Drop all images. Then write out each line below exactly as given.

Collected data
○ ○ ○ ○ ○ ○ ○

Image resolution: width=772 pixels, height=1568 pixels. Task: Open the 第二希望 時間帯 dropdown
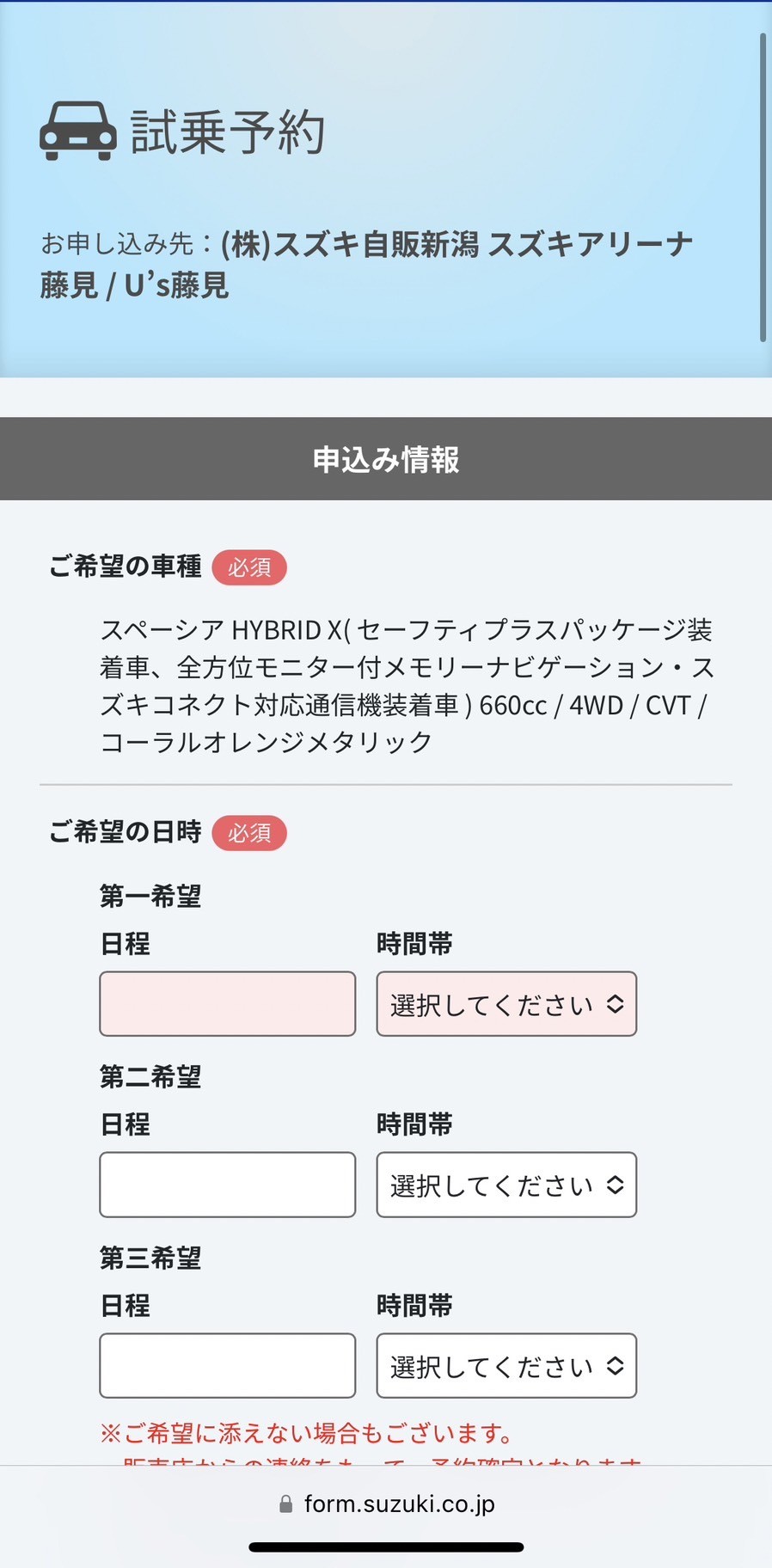pyautogui.click(x=506, y=1185)
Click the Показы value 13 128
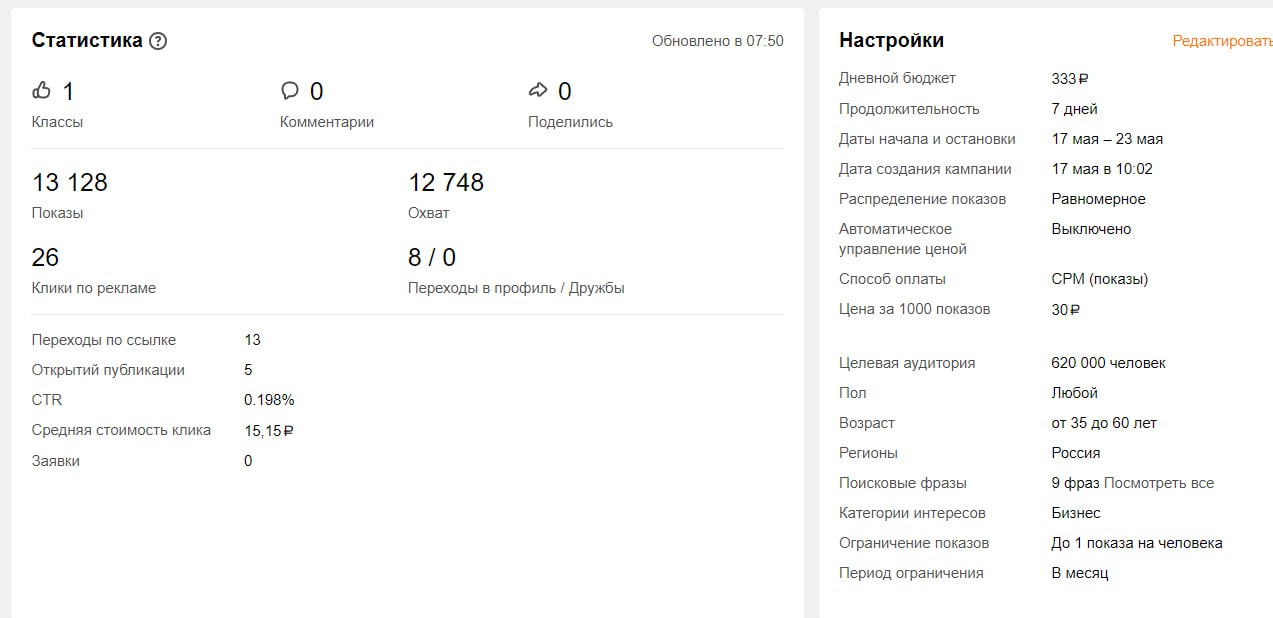This screenshot has width=1273, height=618. click(x=70, y=183)
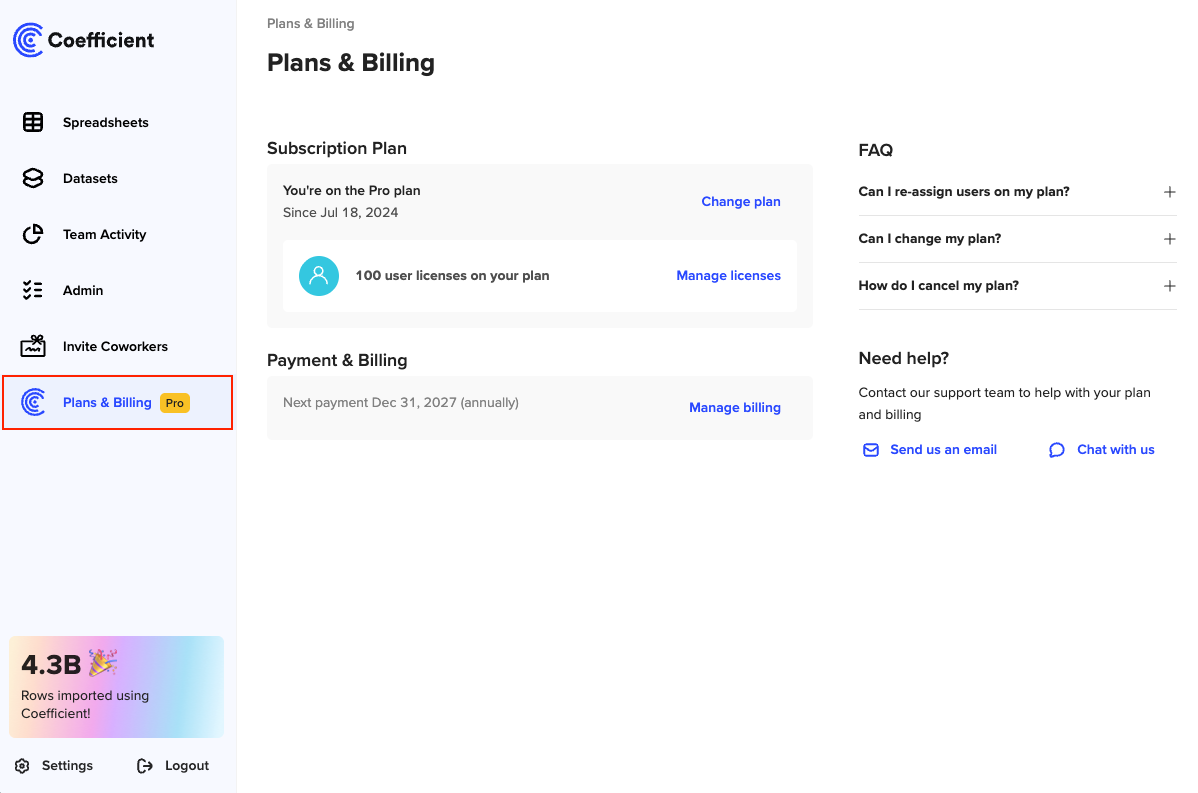Open the Datasets sidebar item
Screen dimensions: 1198x793
[x=90, y=178]

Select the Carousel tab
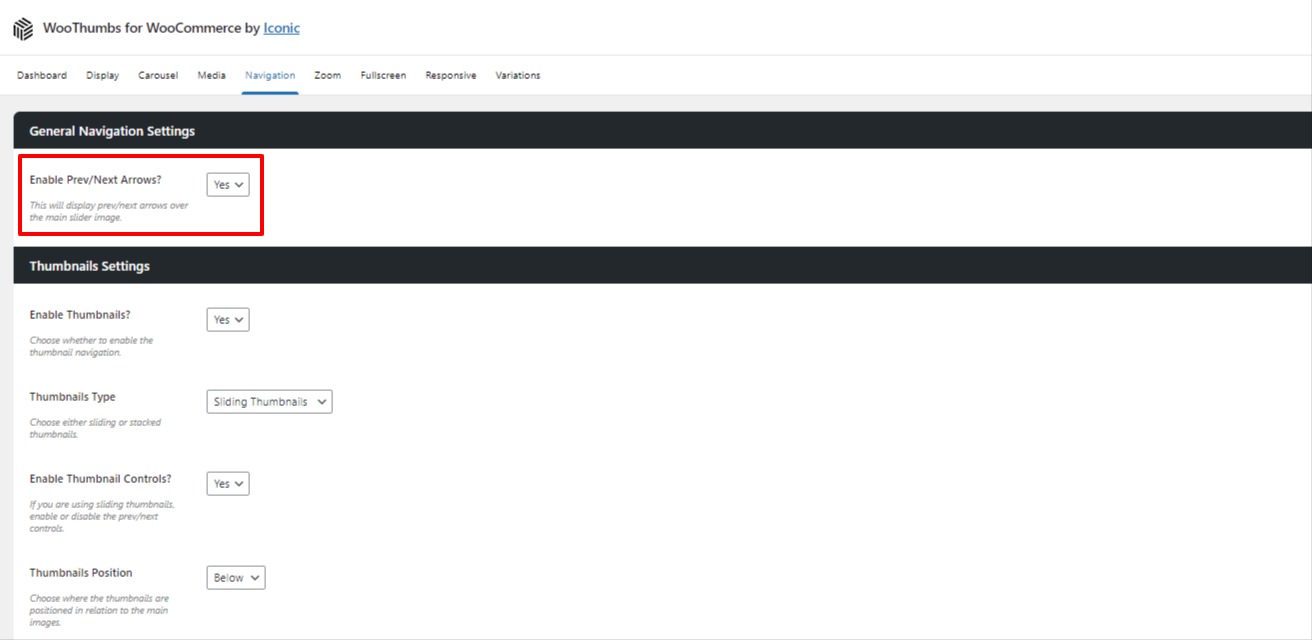158,75
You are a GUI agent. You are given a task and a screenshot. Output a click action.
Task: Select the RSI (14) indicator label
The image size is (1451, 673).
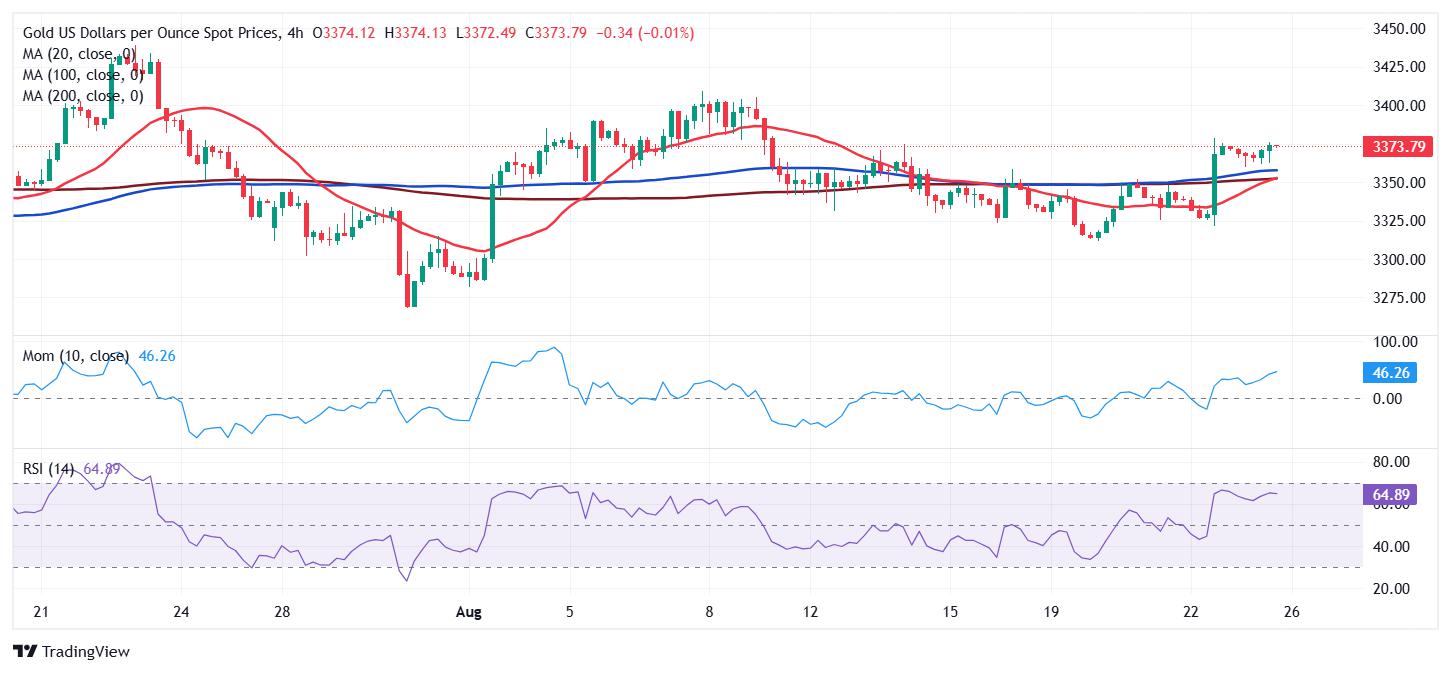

○ ○ ○ ○ ○ ○ ○

* Solution to the exercise *
Image resolution: width=772 pixels, height=1568 pixels. Task: Open the 第二希望 時間帯 dropdown
pyautogui.click(x=506, y=1185)
Click the Показы value 13 128
This screenshot has width=1273, height=618. click(x=70, y=183)
Open the Datasets sidebar item
Screen dimensions: 1198x793
[x=90, y=178]

Select the Carousel tab
158,75
You are a GUI agent. You are given a task and a screenshot. Output a click action.
Task: Select the RSI (14) indicator label
The image size is (1451, 673).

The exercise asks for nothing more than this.